Я неопределенно кивнул и потянулся за выпивкой к подносу официанта, что курсировал по залу.

– Когда вы собираетесь возвращаться домой? – спросил он меня.

– Через день, скорее всего, – мне пришлось задуматься перед ответом. Дело в том, что все эти важные господа из руководства автокомпаний выпросили у меня презентацию моего чудо-болида. Хотя было бы странно если бы они не захотели пощупать выигравшую гонку машину.

– Отлично, в Нью-Йорке тогда успеют все подготовить.

– Что подготовить? – насторожился я.

– Вашу встречу, Фрэнк. Вы же первые американцы, выигравшие 24 часа Ле-Мана, – объяснил мне как неразумному посол. – Или ты думал тихо вернуться домой и спрятаться в своем Миддлтауне? – рассмеялся он.

– Примерно так, – медленно соображал я.

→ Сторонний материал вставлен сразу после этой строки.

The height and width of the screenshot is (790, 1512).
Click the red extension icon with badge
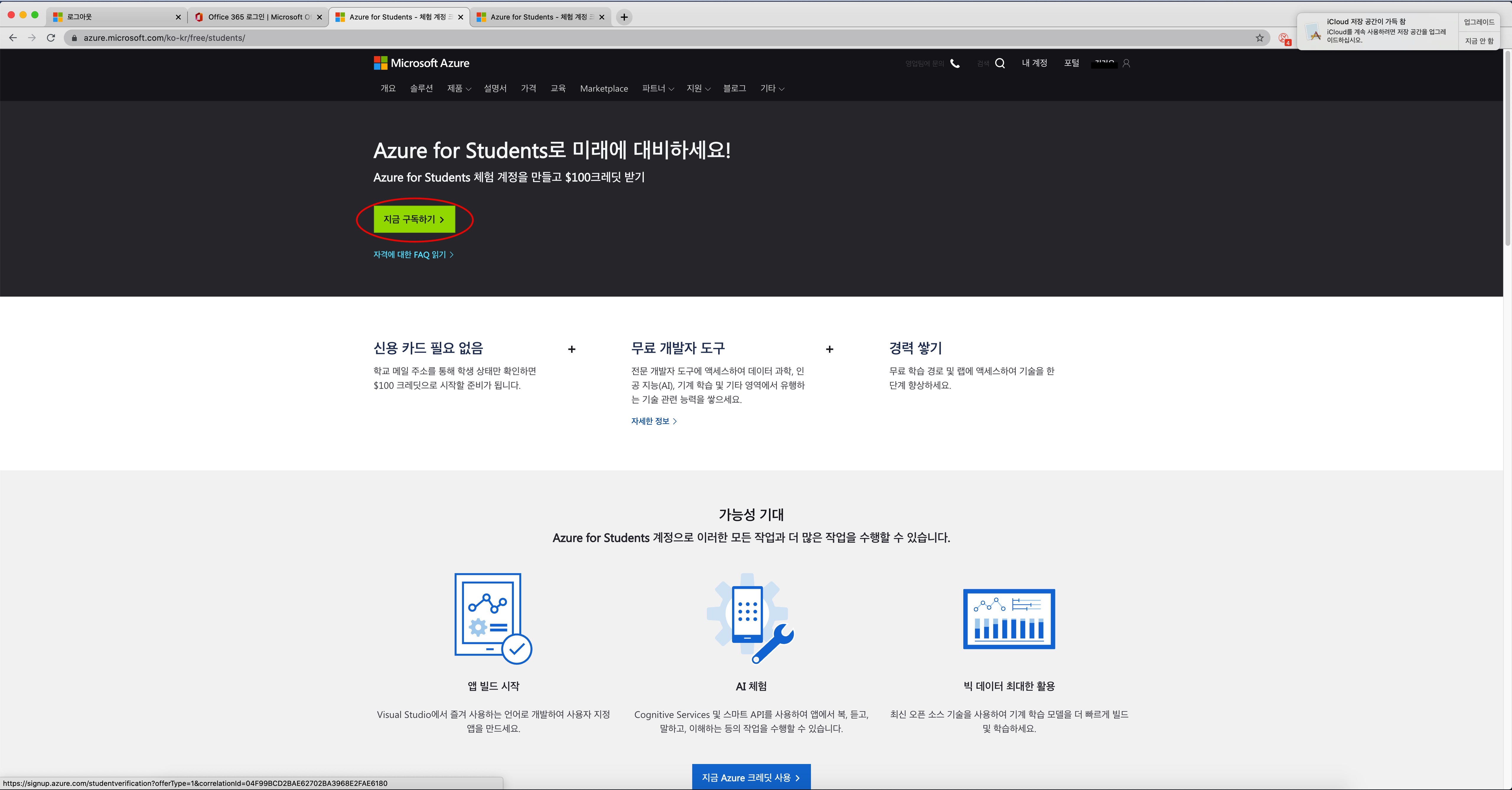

Усталость, плюс форс-мажоры, предшествующие гонке. Было как-то не до планирования своего триумфального возвращения в Штаты.

– Нет, Фрэнк, вашу команду ждет торжественная встреча, – обрадовал меня посол. – Америка будет чествовать своих героев!

Я выдавил из себя улыбку, лихорадочно соображая, что можно будет с этого поиметь. Ладно, отложу этот вопрос до завтра.

Пока же на очереди была реализация плана по популяризации моей системы безопасности автомобиля. И для этого мне предстояло как следует потрудиться, и первым пунктом было провести для покупателей, уже не потенциальных, а бьющих копытами, наших новинок обстоятельную презентацию. Для неё мы смонтировали пассажирское кресло в наш болид, а потом Кэрролл, ему я доверял больше, как следует покатал, наконец, определившихся с очередностью вип-пассажиров. Сначала без антикрыльев, благо, эти детали монтировались за пять минут, как и системы безопасности – быстросъёмные подголовники и подлокотники. А затем уже на полностью подготовленной машине.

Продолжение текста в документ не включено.